I Mann. Storia di una famiglia
Tilmann Lahme, EDT, 489 pp., 26 euro
This amazing family, scrisse Harold Nicolson sul Daily Telegraph a proposito dei Mann, questa famiglia straordinaria. Folle, impetuosa, ribelle. Due genitori, sei figli, i turbamenti di personalità, l’estro, le derive emotive. Fecero e videro di tutto, fuori e dentro la Germania, lo spettro del nazismo li avrebbe rincorsi a lungo nel loro giro intorno al mondo.
Di Thomas, il Mago, della moglie Katia e dei figli Erika, Klaus, Golo, Monika, Elisabeth e Michael si è scritto molto ma il giornalista e storico della letteratura Tilmann Lahme fa qualcosa di più di un resoconto ricco e dettagliato, perché con la biografia romanzata I Mann. Storia di una famiglia ci porta direttamente all’interno del nucleo famigliare, senza filtri e senza inganni, con l’ausilio dei diari e delle lettere di corrispondenza.
Un percorso intimo che, sì, indaga i fatti salienti della vita dei Mann – dal premio Nobel nel 1929 a Thomas all’esilio in America, dal successo delle opere più famose del Mago al suicidio di Klaus e probabilmente anche di Michael, entrambi per overdose di barbiturici – ma Lahme vuole osare, va oltre e ci conduce in un territorio minato, “denuda” l’identità intellettuale e lascia che il lettore osservi la persona in carne e ossa, in moralità e spirito, con tutte le sue inevitabili contraddizioni e indiscusse qualità.
C’è qualcosa di torbido e geniale in questa grande famiglia, che sbalordisce e inquieta chi non ne fa parte; Thomas, lo scrittore simbolo della letteratura tedesca prima e di quella d’esilio poi, non vuole saperne dell’educazione dei figli, lui deve creare, il resto è nelle mani della paziente Katia, donna di tempra e di grande animo. Nonostante la tendenza omosessuale di Thomas il matrimonio con Katia è perfetto, non una sbavatura, lei è comprensiva e complice, lui ripaga la sua dedizione con il saggio Sul matrimonio, in cui spicca la teoria del contratto matrimoniale come delimitazione dell’omoerotismo. Mielein – Katia – apprezza molto, ma sembra dello stesso avviso l’adorato figlio Klaus, che comprende subito di essere omosessuale, esattamente come la sorella Erika, la sua “twin”.

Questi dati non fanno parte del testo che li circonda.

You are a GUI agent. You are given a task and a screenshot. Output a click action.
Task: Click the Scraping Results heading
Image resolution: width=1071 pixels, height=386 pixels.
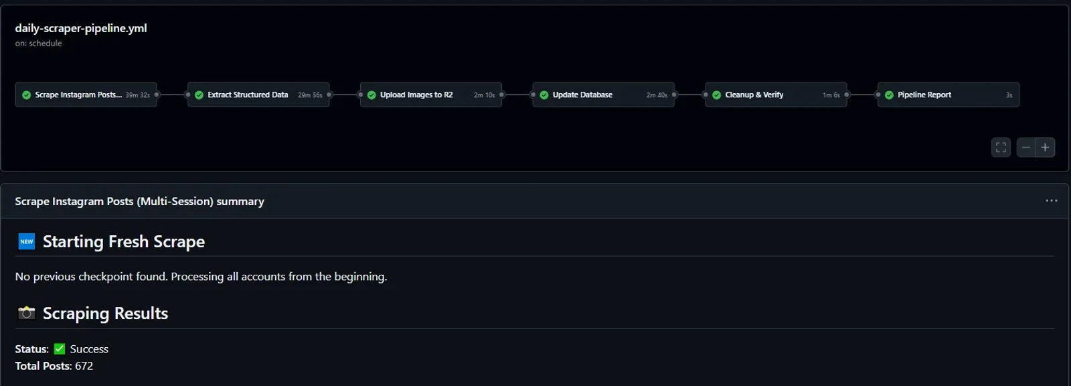point(105,314)
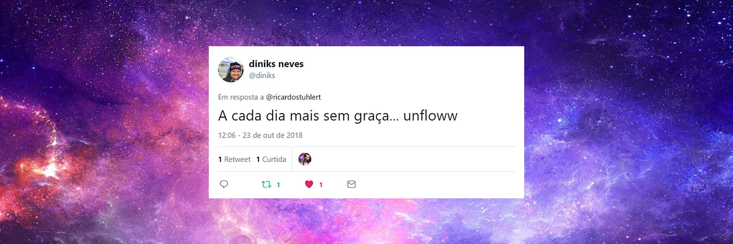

Se l’intera prole dei Mann ha avuto una vita quantomeno avventurosa, Erika e Klaus superano di gran lunga tutti gli altri: legati da un affetto morboso – Klaus dipende emotivamente da Erika, mentre lei dimostra una maggiore indipendenza, salvo considerarsi “impensabile senza di lui” dopo il suicidio – fin da piccoli coltivano il sogno del teatro, mettono in scena spettacoli e girano il mondo arrivando a prosciugare il patrimonio famigliare. Il dandy Klaus, in balìa delle droghe e alla perenne ricerca di uomini da amare, furoreggia tra Parigi, Londra, Berlino e New York pubblicando a ventisei anni la sua autobiografia. Convinto antinazista pubblicherà nel 1939, durante l’esilio americano, un romanzo sull’emigrazione mentre Erika darà il meglio di sé nel suo cabaret politico-letterario di grande successo in Svizzera, il “Pfeffermühle”, suscitando l’ira dei nazisti. Ma il destino della Mann è altrove, in Inghilterra, dove si trasferirà procurandosi un passaporto grazie al matrimonio “formale” con il poeta W. H. Auden. Diventerà reporter durante la guerra civile spagnola, gettandosi a capofitto in relazioni omosessuali e non.
Lo spettro di Thomas – padre amato e odiato – incombe sui figli, soprattutto su Golo, che cercherà sempre invano l’approvazione paterna, e su Klaus, che continuerà a chiedersi fino alla morte: “Uscirò mai dalla sua ombra?”. Il peso dello scrittore Thomas grava sulla coscienza dei figli, un peso che soltanto Katia riesce a sopportare con fermezza e dignità: lui è la Germania, lui è la letteratura.